However, as they travel further along the path, there will be times when they will actually offer up to assist you...thus the white knight rescue. By this time, you aren't sure whether to ask for assistance or say you'll do it yourself. You are then just as confused as they are as to the boundaries that are playing out between the two of you. Sometimes, you have to follow their lead. If the mlcer offers to assist you w/something and it's not crossing into your boundary, then accept...but be sure to thank the mlcer for doing the deed.

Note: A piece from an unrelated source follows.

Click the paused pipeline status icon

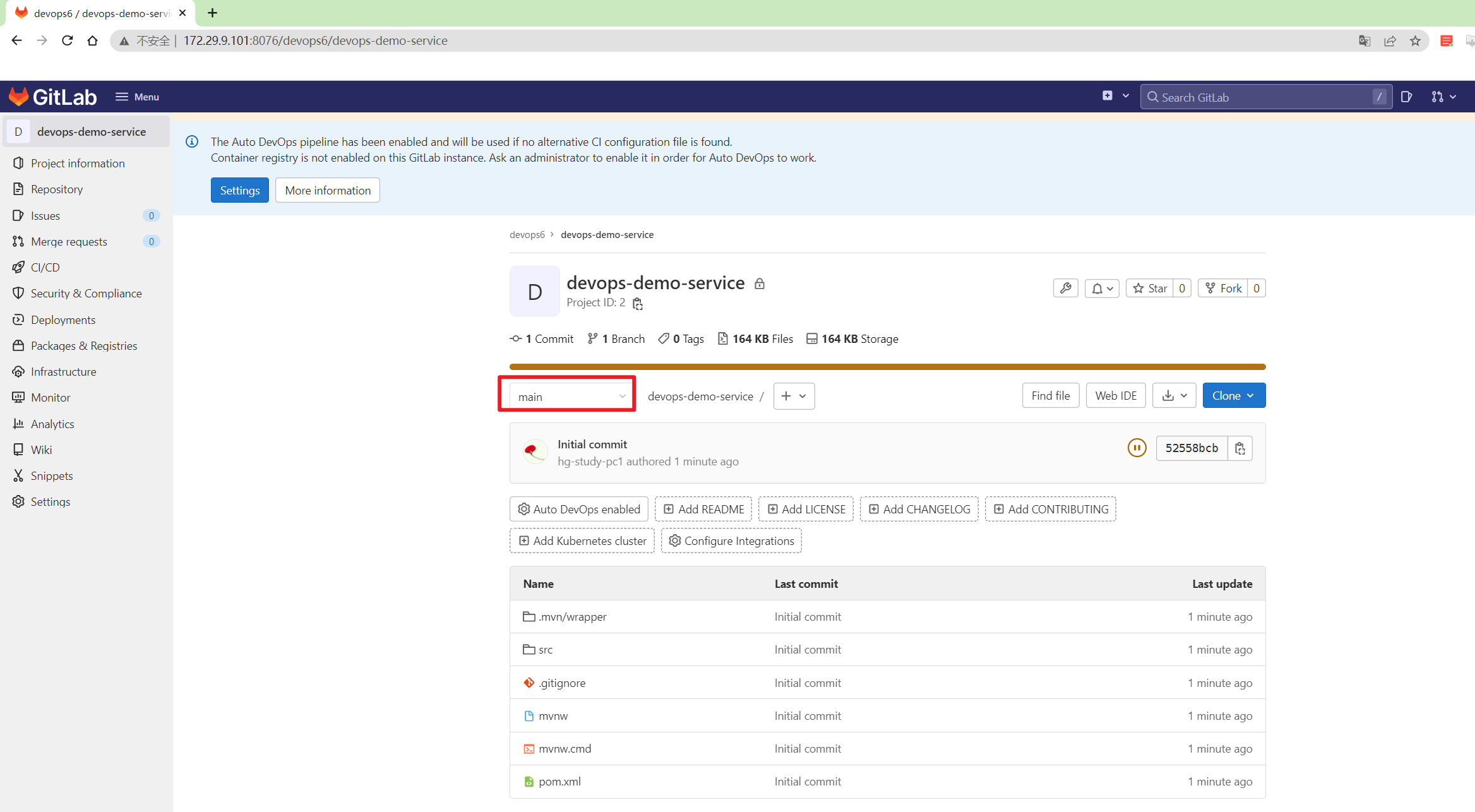[1137, 448]
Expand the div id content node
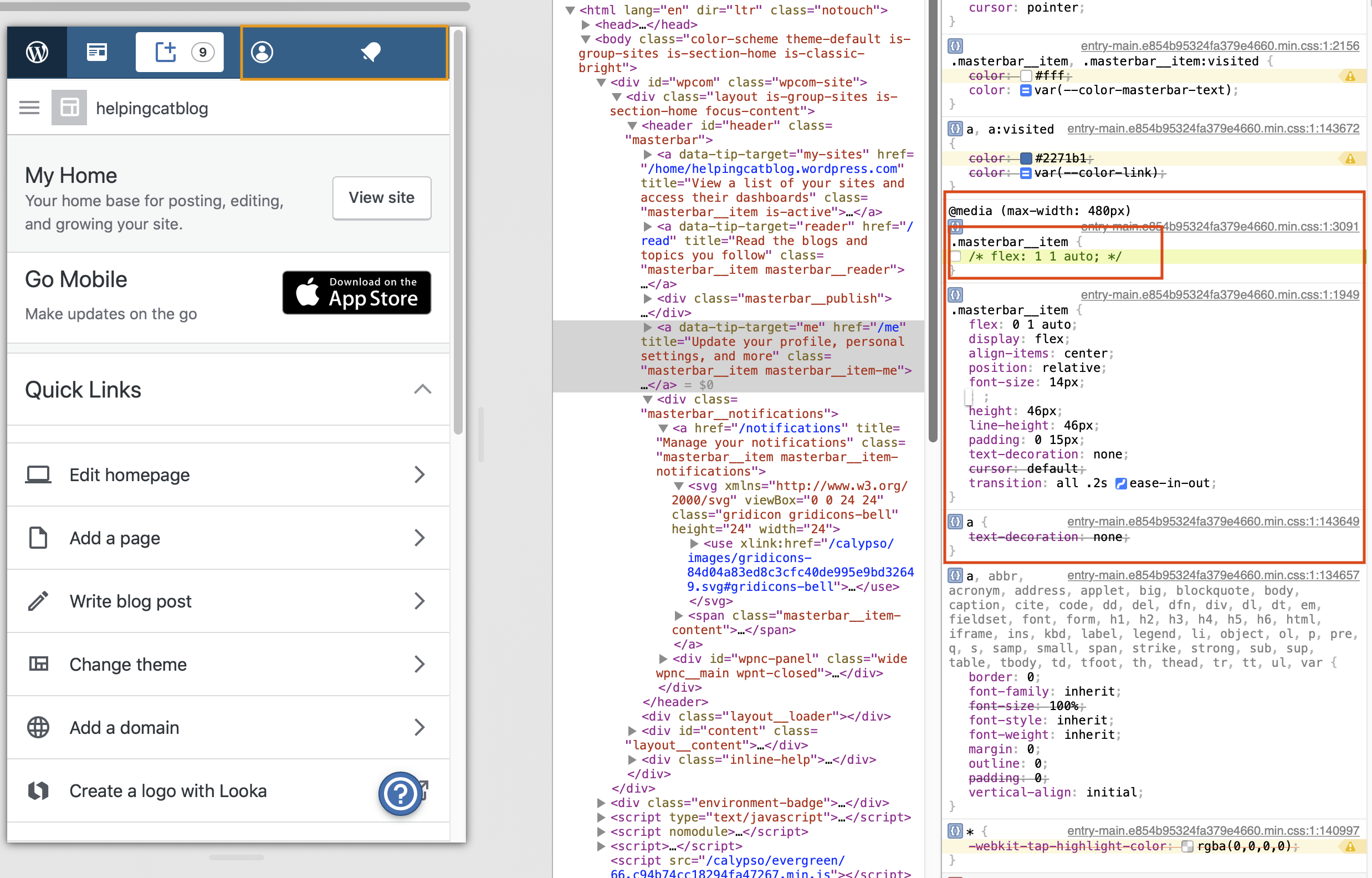The width and height of the screenshot is (1372, 878). (x=632, y=731)
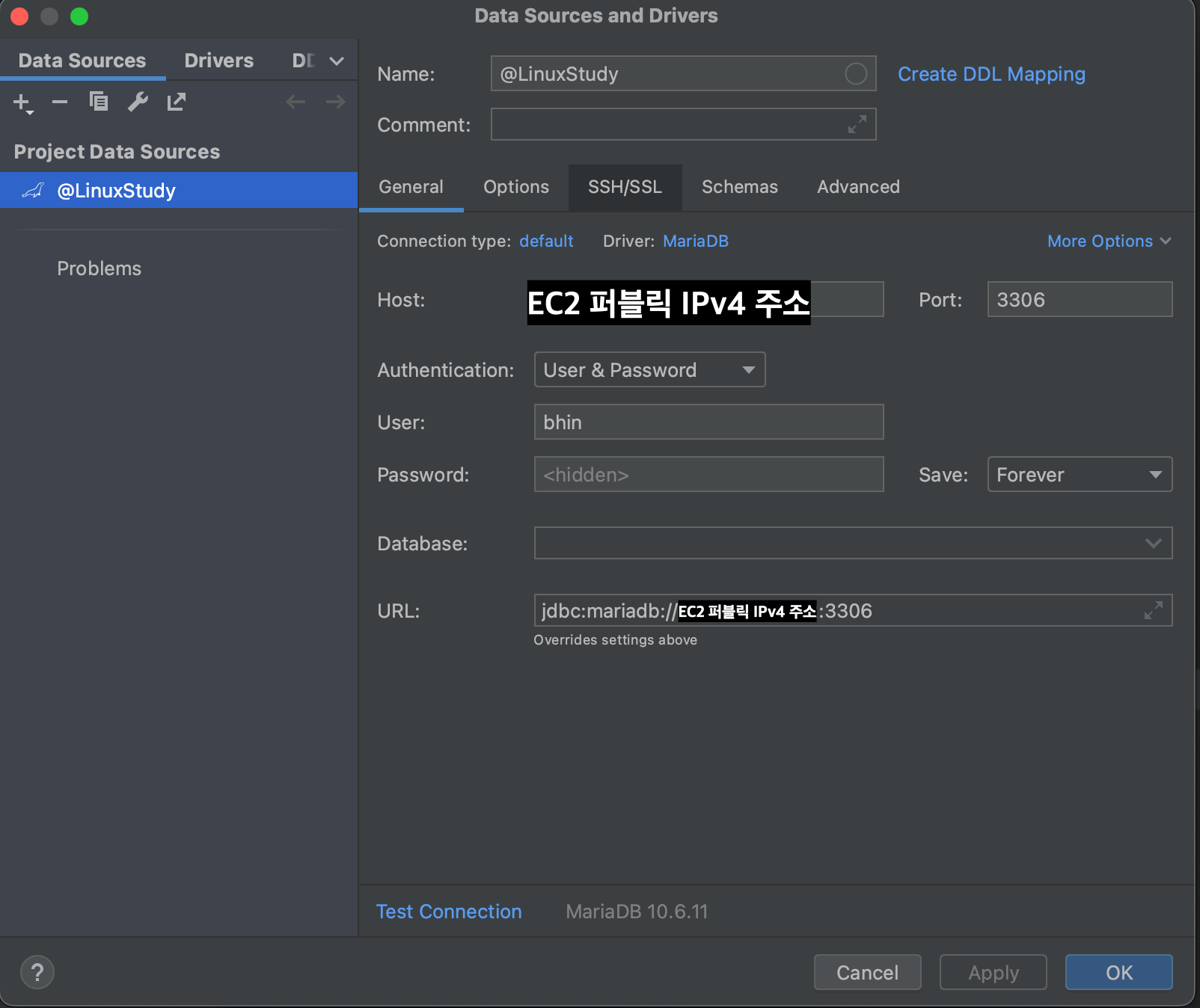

Now, this is where it will get sticky. Once the mlcer has offered to assist a spouse, the spouse automatically "assumes" that he/she is waking up and can call on the mlcer for assistance at any time....NADA! Accept the mlcer's moment of clarity and leave them alone after that....no expectations. Allow the mlcer time to digest what he/she has done and for he/she to see that you are not going to pursue or have high expectations. Pressure, guilt and expectations will send them running to the hills.

Keep in mind, there will be some things that you will need to ask him directly to assist you with and cannot wait for him to pony up. But, as a rule, you know your h better than we do....you will know when to ask for assistance and when not to.....it's all in following his lead and your gut instinct.


GF, I hope this helps you as much as it helped me. You have to show him you have the strength to build the path that leads home. That same strength will see you through if your H decides not to follow it.